Loyola adds new degree in medical laboratory science

Classes have begun for Loyola University Chicago’s new clinical laboratory science bachelor’s degree program, designed to prepare graduates to work in clinical labs where excellent job opportunities are expected, according to the university.

The U.S. Department of Labor projects that as technology evolves, workers retire, and as the population grows and ages, the need for clinical laboratory scientists will increase by 14 percent during the next decade, faster than the average for all other occupations in the United States.

“The job opportunities in this field are extremely promising. We are going to start rivaling nursing in terms of how many vacant positions there will be across the country,” said Michelle Moy, director of the clinical laboratory science bachelor’s degree program, in a news release from the university.

Clinical laboratory scientists play very important roles in the diagnosis and treatment of human and animal diseases. They use a variety of high-tech equipment to examine and analyze body fluids, cells and tissue for the presence of bacteria, parasites and chemicals that can cause illness. They also perform pregnancy and employment drug-screening tests, match blood for transfusion and test to see how patients are responding to treatment.

“To know what illness a person has ,you have to have specific test results. You can’t go to the doctor without getting lab tests done, and clinical laboratory scientists are the people who perform those tests,” said Paul Schreckenberger, PhD, director of the Clinical Microbiology Laboratory Department at Loyola University Hospital in Maywood, according to the release.

Clinical laboratory scientists, also known as medical laboratory scientists and medical technologists, can expect to earn average wages in the mid-$30,000s to start and rising to the upper-$70,000s and up after a few years experience.

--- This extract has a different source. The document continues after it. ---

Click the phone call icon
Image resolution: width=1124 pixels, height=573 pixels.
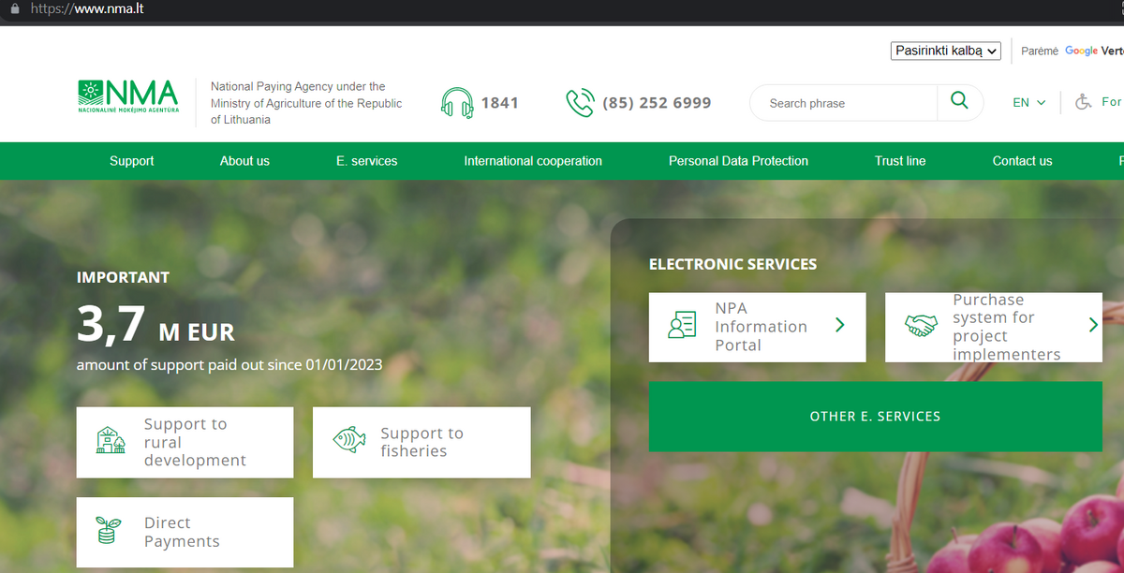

Graduates of Loyola’s program will be prepared for challenging positions in hospitals, colleges and universities, pharmaceutical and diagnostic companies as well as with government agencies and in research and product development, insurance underwriting, forensic medicine and criminal justice and veterinary medicine.

Students will be required to earn 129 credit hours in order to graduate. They will spend the first three years of the program at Loyola’s Lakeshore and Water Tower campuses completing prerequisite coursework and courses related to the basic sciences and clinical laboratory sciences, Schreckenberger said.

“In the fourth year, students will spend eight months rotating through our labs at Loyola University Hospital where they will receive lectures and get instruction from our laboratory directors,” said Schreckenberger, who is also a professor of pathology at Loyola University Chicago Stritch School of Medicine in Maywood.

In addition, students will spend the last 45 hours of instruction or a total of 64 hours in residence. Upon completing the program, all students may apply to take the examination to be certified as a medical laboratory scientist (MLS).

“The MLS certification is national so this program will give students great flexibility in terms or where they want to work after they graduate,” said Moy, who also serves as an instructor and student recruiter and advisor for the program.

The program is ideal for career changers who have some clinical laboratory experience, for those who hold a bachelor’s degree in the health sciences or sciences but who lack clinical experience and for mid-level technicians possessing associate degrees, Schreckenberger said.

“We call it a flexible entry. You can enter as a freshman and from the beginning be earmarked for this program or you can change your major any year and be eligible to receive a degree with this program,” Schreckenberger said.